Дорриго Эванс кивнул костровому, давая команду поджечь бамбук.
– Ниневея, Тир, забытая Богом железная дорога в Сиаме, – выговаривал Дорриго Эванс, лицо которого тени языков пламени разрисовывали тигровыми полосами. – Если мы не в силах запомнить, что стихотворение Киплинга о том, что все забывается, то как собираемся помнить о чем бы то ни было еще?
– Стихотворение – это не закон. Это не судьба. Сэр.
– Это верно, – произнес Дорриго Эванс, хотя для него, потрясенно понял он, стихи более или менее были и законом, и судьбой.
– Рисунки, – напомнил Бонокс Бейкер, – рисунки, сэр.
– Что еще, Бонокс?
– Кролик Хендрикс был уверен, что, что бы ни случилось с ним, рисунки уцелеют, – сказал Бонокс Бейкер. – И мир узнает.
– В самом деле?
– Память – это и есть истинная справедливость, сэр.
– Или творец новых ужасов. Память лишь похожа на справедливость, Бонокс, поскольку это еще одно неверное представление, заставляющее людей чувствовать свою правоту.
Бонокс Бейкер кивнул костровому, и тот раскрыл блокнот на странице с рисунком тушью, где были изображены отрубленные головы китайцев, насаженные в ряд на пики в Сингапуре после японской оккупации.

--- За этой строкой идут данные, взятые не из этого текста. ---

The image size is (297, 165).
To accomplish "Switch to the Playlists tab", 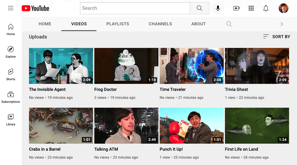I will 118,24.
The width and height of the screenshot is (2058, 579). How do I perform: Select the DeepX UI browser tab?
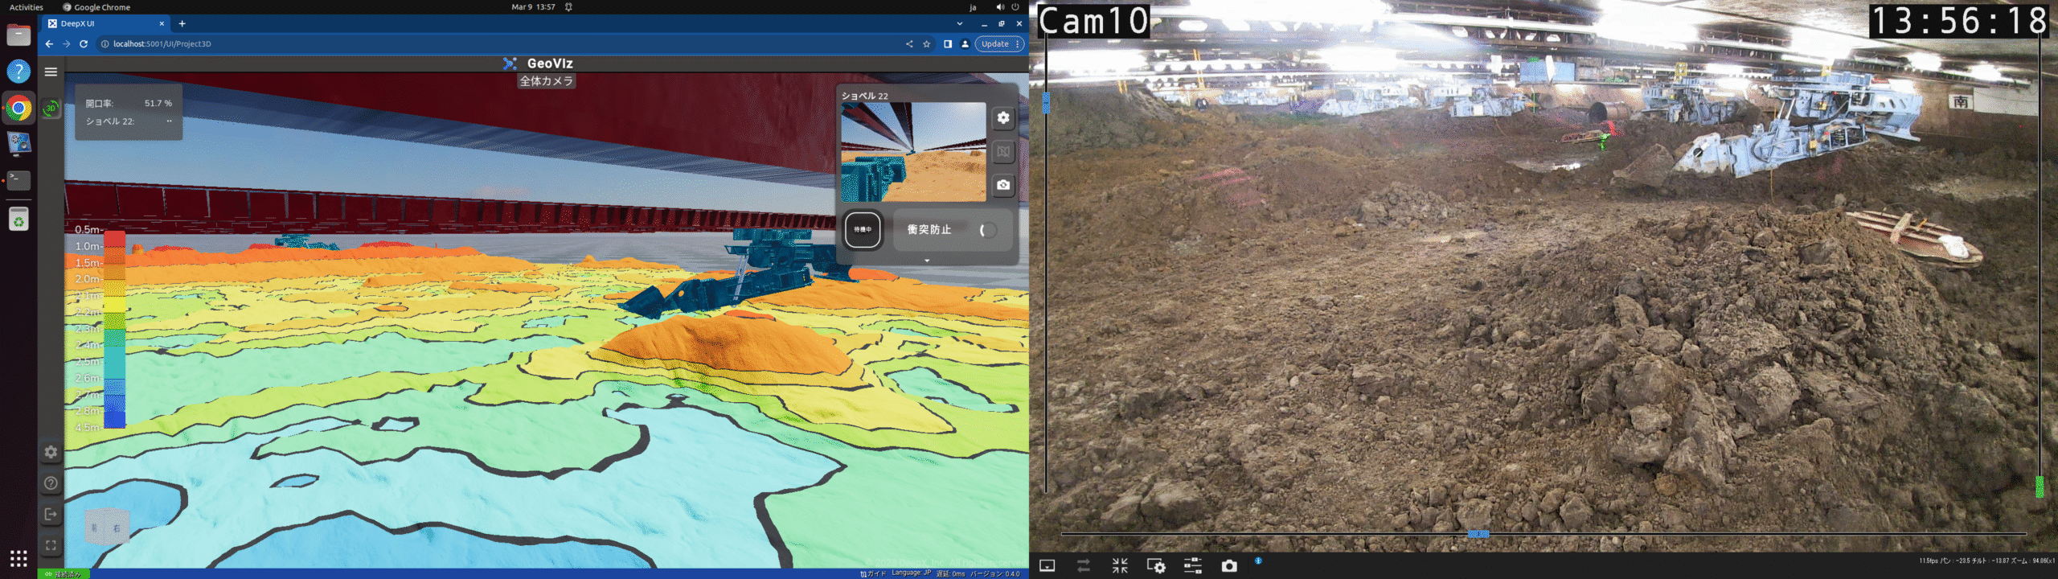pyautogui.click(x=105, y=23)
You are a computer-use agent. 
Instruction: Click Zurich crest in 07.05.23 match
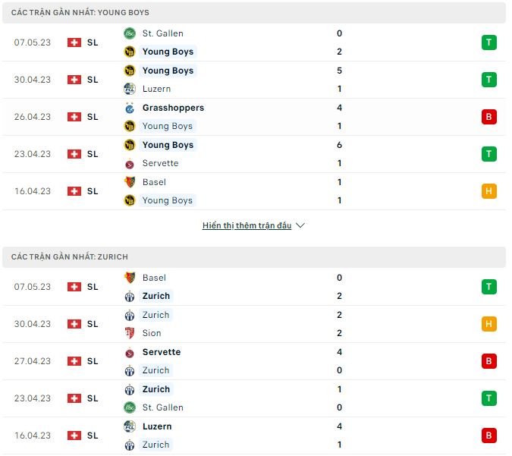(x=129, y=296)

– Вот они, зверства, тут, видите?
Дорриго Эванс повернулся и взглянул на Бонокса Бейкера. Но не смог разглядеть ничего, кроме дыма и пламени. Ее лица он не видел. Видны были отрубленные головы, казавшиеся живыми в дыму, но они были мертвыми и в прошлом. Костер разгорался у них за спиной, языки пламени были единственным, что жило, а он силился представить ее голову, ее лицо, ее тело, красную камелию в ее волосах, но как ни старался, никак не мог вспомнить ее лицо.
– Ничто не вечно. Вы что, не понимаете, Бонокс? Именно это и имел в виду Киплинг. Ни империи, ни воспоминаний. Мы не помним ничего. Возможно, год-другой. Возможно, почти до конца жизни, если выживем. Может быть. Только мы все равно умрем, а кто когда поймет хоть что-то из этого? А может, мы больше всего ничего не помним как раз тогда, когда прикладываем руку к сердцу и талдычим про то, что не забудем.
– Тут и пытки есть, видите? – сказал Бонокс Бейкер.
Он перевернул страницу и показал рисунок пером: два охранника избивают австралийца. Потом акварель: язвенная палата. Потом карандашный рисунок: человеческий скелет за работой, бьет скалу на просеке. Дорриго Эванс почувствовал, как в нем растет раздражение.
– Получше иного фотоаппарата наш-то старина Кролик был, – улыбнулся Бонокс Бейкер. – Откуда он, к черту, краски доставал, теперь уж никогда и не узнать.
– Кто знает, каким станет смысл этих картинок? – сдерживая себя, произнес Дорриго Эванс. – Кто скажет, что на них? Один, возможно, воспримет их как свидетельство рабства, а другой – как пропаганду. Что говорят иероглифы о том, на что была похожа подневольная жизнь на строительстве пирамид? Разве мы это обсуждаем? Говорим об этом? Нет, мы говорим о великолепии и величии культуры египтян. Или римлян. Или Санкт-Петербурга – и ни слова о костях сотен тысяч рабов, на которых он возведен. Может, именно так и япошек запомнят. Может, для его рисунков все и кончится тем, что их используют для оправдания великолепия этих чудовищ.